Deloitte has agreed to refund 440,000 Australian dollars after delivering a severely flawed report to Australia's Department of Employment and Workplace Relations. The document was riddled with AI-generated errors that exposed the firm's undisclosed use of generative AI.
What Went Wrong
The report, commissioned in December and delivered in July, contained:
- Fake citations
- Non-existent footnotes
- Fabricated quotes attributed to a federal judge
Christopher Rudge, an academic from the University of Sydney, accessed the document and publicly exposed the inconsistencies—clear signs of AI hallucination.
The Cover-Up Attempt
Initially, Deloitte denied using generative AI to produce the report. However, further investigation confirmed the firm had used Azure OpenAI GPT-4o.
Faced with evidence, Deloitte backed down and committed to the full refund.
Government Response vs. Expert Opinion
The Department removed the problematic sections and claimed "the substance of the conclusions remains valid" with their edited version.

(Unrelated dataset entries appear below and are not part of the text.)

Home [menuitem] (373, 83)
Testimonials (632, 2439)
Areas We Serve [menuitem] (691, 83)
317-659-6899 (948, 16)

Rudge strongly disagrees: "You cannot trust the recommendations when the report's foundation is built on flawed, originally undisclosed, and non-expert methodology."
The Bigger Picture
This incident highlights critical concerns about:
- Undisclosed AI usage in professional services
- Quality control failures at major consulting firms
- Risks of AI hallucinations in official government documents
Deloitte has declined to comment on the incident.